Today at Kirkus: Dark Romance

Book Cover About three-plus years ago, author Colleen Gleason emailed me to ask what folks meant by “dark romance.” I came across her question a few days ago while digging through my files (a text document called ‘Write about this stuff’ dated 2007 is hard to pass up, yo) and found that a combination of pondering, Twitter, wikipedia, and everyone else’s wisdom makes for a good exploration of what it means to write “dark romance.”

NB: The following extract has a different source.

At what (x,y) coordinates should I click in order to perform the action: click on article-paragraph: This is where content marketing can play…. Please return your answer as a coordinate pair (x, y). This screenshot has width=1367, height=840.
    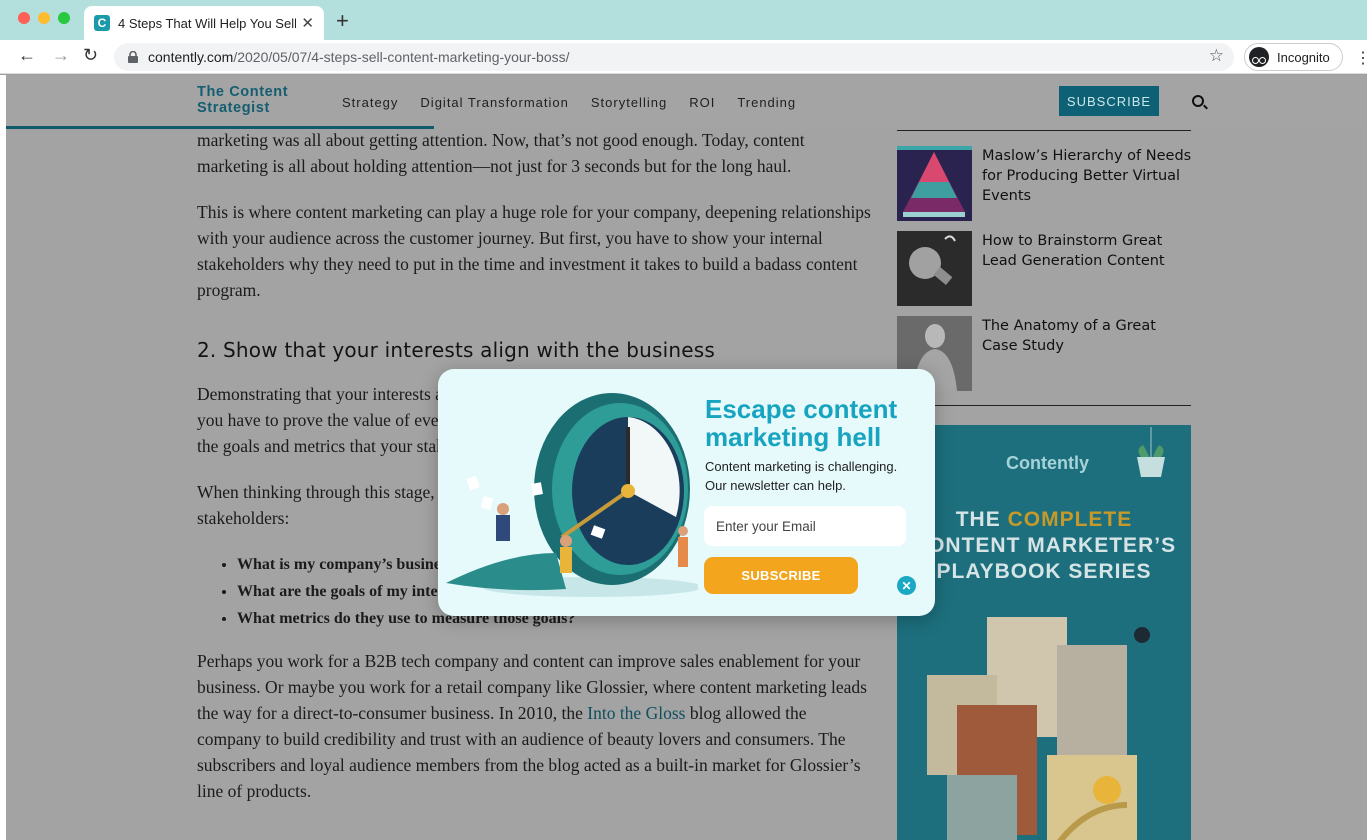
    Looking at the image, I should click on (534, 251).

So today’s column at Kirkus, The Dish Behind Dark Romance, explores the topic, because interestingly enough, it’s often easier to give examples of what constitutes ‘dark’ in our genre than a succinct definition of what it means:

The term is often used exclusively with paranormal, apocalyptic and urban fantasy romances, and that is not always the genre in which you find dark content. Anna Campbell, for example, writes dark emotionally gripping romances that are set in Regency England. Inez Kelly’s new contemporary romance release, Sweet as Sin, (Carina Press, 2011) which has received some amazingly positive reviews, features a hero with a terribly haunting emotional past (which is, alas, the reason I have some trepidation about reading it. I want to, but am honestly scared of my own emotional reaction). Author Jaci Burton recommends Larissa Ione and Lara Adrian as two authors who write “twisty, angst, heavy, deeply emotional” dark romance as well.

But I think author Jessa Slade said it best, that dark romance is “when love doesn’t ‘save the day.’ Just saves their souls. Day is still f’d.” Yup. That could sum it up well, regardless of genre.

So, as I asked over at Kirkus, what dark romances do you adore, and, more importantly, how would you define the term? Do you like dark romance? Or are you like me, craving it when in the mood for it, but feeling a bit of trepidation otherwise when confronting a book that might hurt a bit?